Ever since I’ve gotten my research position at KOTO, my appreciation for finely crafted research notebooks has significantly increased. My affection for research notebooks first grew out of tragedy. It all began when my internship had tasked me with creating code that would take the experiment’s data and prepare it for transmission to a PC. While I had completed the first version of the code relatively quickly, it had simply refused to work.
Coding firmware is a bit different than coding software. “Simply” put, when you produce code for an FPGA you are essentially mapping out a circuit. This is different than software, where your code amounts to a list of instructions that a processor executes. Because you are creating a circuit in firmware, there are physical constraints you have to factor when coding firmware. For example, certain types of signals need to placed in specific locations in the FPGA, and you need to make sure your signals are traveling fast enough from point to point to insure the circuit behaves as expected. If you don’t properly consider these constraints, you can create code that produces different results in a simulation than when it’s running on an actual board.
This was happening to me, and I went through the steps a typical programmer might take to debug code; re-reading through my code to detect logical errors, perusing books on how to transmit data using an FPGA, and of course going to StackOverflow.com. After weeks of trying anything and everything that could have the tiniest iota of a chance towards making my code work, one night my code was finally transmitting data correctly. Man had triumphed over code, and I looked forward to resuming my work the next morning.
Color me surprised when I returned to my code the next day and it didn’t work. Frantically I scrapped my brain to find out what happened. I had faint recollections of making slight alterations to the code before I left the night before – but nothing concrete. Actually, calling my fleeting memory at that moment “faint recollections” might be too generous; they were more like ghost tormenting my mind. Did I change this bit from a zero to a one? Did I swap the order of these two lines? I couldn’t remember.

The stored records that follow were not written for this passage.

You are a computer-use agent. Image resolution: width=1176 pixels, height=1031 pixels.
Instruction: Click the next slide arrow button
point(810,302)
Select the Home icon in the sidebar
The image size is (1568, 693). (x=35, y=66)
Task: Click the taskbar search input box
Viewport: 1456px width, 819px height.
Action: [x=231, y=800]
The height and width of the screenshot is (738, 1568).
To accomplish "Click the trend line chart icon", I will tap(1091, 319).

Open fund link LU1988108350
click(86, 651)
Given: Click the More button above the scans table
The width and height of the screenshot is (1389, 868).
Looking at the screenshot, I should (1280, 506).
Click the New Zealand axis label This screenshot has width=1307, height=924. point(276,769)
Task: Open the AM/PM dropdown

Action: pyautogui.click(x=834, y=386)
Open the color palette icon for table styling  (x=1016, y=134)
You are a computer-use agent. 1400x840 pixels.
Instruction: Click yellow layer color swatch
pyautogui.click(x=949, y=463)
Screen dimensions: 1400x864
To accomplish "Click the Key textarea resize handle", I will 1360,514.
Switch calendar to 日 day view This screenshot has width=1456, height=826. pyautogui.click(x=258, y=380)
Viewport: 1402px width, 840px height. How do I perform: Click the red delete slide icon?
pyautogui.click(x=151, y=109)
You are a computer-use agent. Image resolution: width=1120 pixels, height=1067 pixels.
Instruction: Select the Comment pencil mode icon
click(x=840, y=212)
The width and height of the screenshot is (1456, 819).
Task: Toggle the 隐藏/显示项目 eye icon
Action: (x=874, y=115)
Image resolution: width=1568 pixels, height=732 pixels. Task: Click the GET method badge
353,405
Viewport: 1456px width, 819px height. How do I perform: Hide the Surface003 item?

I considered looking back at my notes from the day before, but my hopes were crushed when I realized my disorganized chicken scratch was a poor excuse for note taking; I never found out what changes I made and I burned weeks before I finally got my code in working condition again.
Lessons were learned, bad habits were broken, and notebooks were bought. Now I’m probably a bit too meticulous and record more things in my research notebook than necessary, but ever since I started keeping better track of my research the quality of my work has improved.
And this is a skill this internship helped me develop.